WORK TO COMPLETE: Extract every line of the data below that contains the string "Instruction".

DATASET CONTENT:

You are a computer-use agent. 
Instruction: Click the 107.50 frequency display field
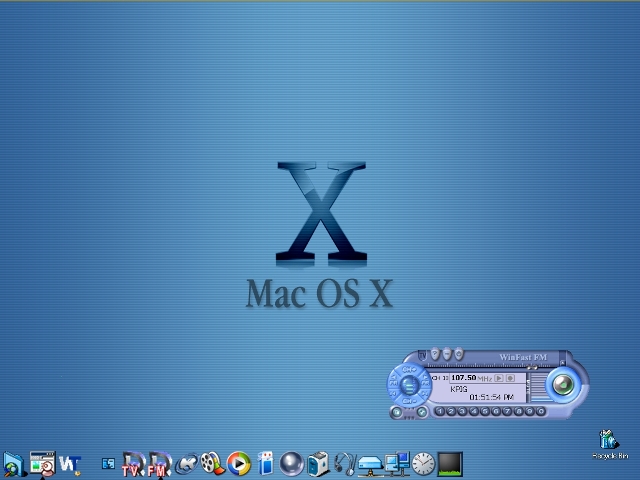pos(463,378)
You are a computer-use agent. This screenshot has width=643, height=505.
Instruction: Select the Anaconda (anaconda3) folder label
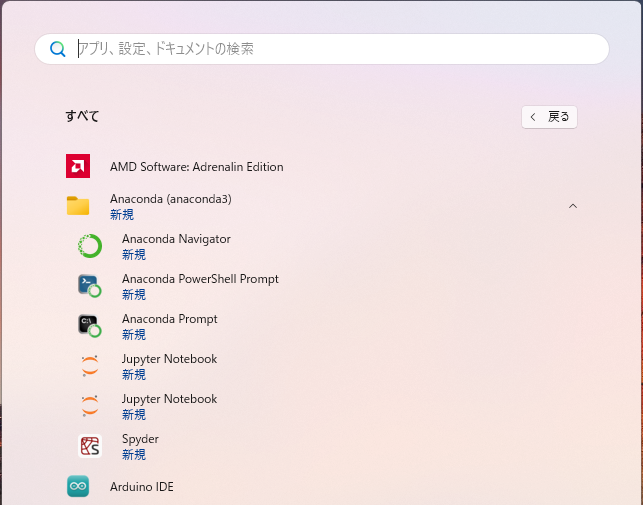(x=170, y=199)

---

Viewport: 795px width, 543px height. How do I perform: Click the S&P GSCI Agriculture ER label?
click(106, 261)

---

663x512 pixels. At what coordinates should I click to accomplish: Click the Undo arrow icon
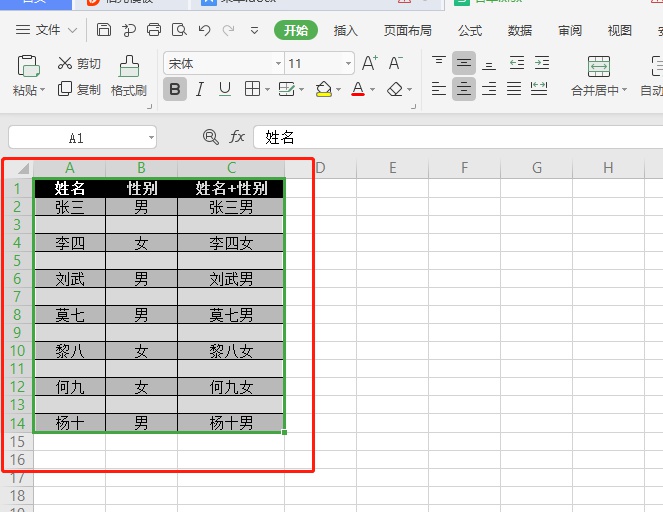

FINISHED EXERCISE:
Instruction: Click the 107.50 frequency display field
Instruction: Select the Anaconda (anaconda3) folder label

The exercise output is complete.